### Source excerpt:
++++++

So began the 1928 election between two gritty, self-made men, each known for their rugged individualism. As it turned out, Hoover won 58% of the popular vote and 444 electoral votes to former governor of NY Al Smith's 87 of the electoral vote. Some attribute Smith's loss to his Catholicism and his desire to repeal prohibition. Some say Hoover won because he came across better on the radio, even though in person he was lacking the color and charisma which Smith possessed. Indeed, Smith had the pizazz and support of such stars as Babe Ruth on his side.

Largely ignored is the fact that Hoover had a far more impressive record in national service and contribution except not so ignored in that his service was acknowledged as radical and that he had an 'alarming desire to issue regulations and to tell businessmen generally how to conduct their affairs." (Franklin D. Roosevelt). Hoover had fed Belgium, run the U.S. Food Administration for Woodrow Wilson, and ministered to victims of the Mississippi River flood. He was the secretary of Commerce and a self-made millionaire who had become known for overseeing humanitarian aid to thousands of starving Europeans during and after World War I.

Having won by a landslide, Hoover remained typically realistic and down to earth, not carried away by his popular endorsement. Still riddled with fear for the economy, he urged the Federal Reserve to halt "crazy and dangerous" gambling on Wall Street by increasing the discount rate the Federal Reserve charged banks for speculative loans. He asked the press to run stories warning of the dangers of rampant speculation. In an almost prophetical way, he told the Christian Science Monitor shortly before he was inaugurated that the American people "expect the impossible of me and should there arise in the land conditions with which the political machinery is unable to cope, I will be the one to suffer."


"My conception of America is a land where men and women may walk in ordered freedom in the independent conduct of their occupations; where they may enjoy the advantages of wealth, not concentrated in the hands of the few but spread through the lives of all; where they build and safeguard their homes, and give to their children the fullest advantages and opportunities of American life; where every man shall be respected in the faith that his conscience and his heart direct him to follow; where a contented and happy people, secure in their liberties, free from poverty and fear, shall have the leisure and impulse to seek a fuller life.
Some may ask where all this may lead beyond mere material progress. It leads to a release of the energies of men and women from the dull drudgery of life to a wider vision and a higher hope. It leads to the opportunity for greater and greater service, not alone from man in our own land, but from our country to the whole world. It leads to an America, healthy in body, healthy in spirit, unfettered, youthful, eager — with a vision searching beyond the farthest horizons, with an open mind, sympathetic and generous."

++++++

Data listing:
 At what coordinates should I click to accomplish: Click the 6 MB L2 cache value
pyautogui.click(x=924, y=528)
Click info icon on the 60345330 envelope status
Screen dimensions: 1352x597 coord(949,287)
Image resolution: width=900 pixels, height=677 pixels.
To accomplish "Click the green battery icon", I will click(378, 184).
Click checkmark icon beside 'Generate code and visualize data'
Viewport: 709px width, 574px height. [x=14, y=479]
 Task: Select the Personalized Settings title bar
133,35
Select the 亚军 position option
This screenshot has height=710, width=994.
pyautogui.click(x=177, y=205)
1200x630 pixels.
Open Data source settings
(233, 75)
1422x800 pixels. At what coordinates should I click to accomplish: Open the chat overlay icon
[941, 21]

++++++

### Tasks for this exercise:
a. In the 1928 election passage, what share of the popular vote did Hoover win?
b. Copy out the entries from the line containing "Click checkmark icon" through the last line of the entries, both ends included.

### Solution set:
a. 58%

b.
Click checkmark icon beside 'Generate code and visualize data'
Viewport: 709px width, 574px height. [x=14, y=479]
 Task: Select the Personalized Settings title bar
133,35
Select the 亚军 position option
This screenshot has height=710, width=994.
pyautogui.click(x=177, y=205)
1200x630 pixels.
Open Data source settings
(233, 75)
1422x800 pixels. At what coordinates should I click to accomplish: Open the chat overlay icon
[941, 21]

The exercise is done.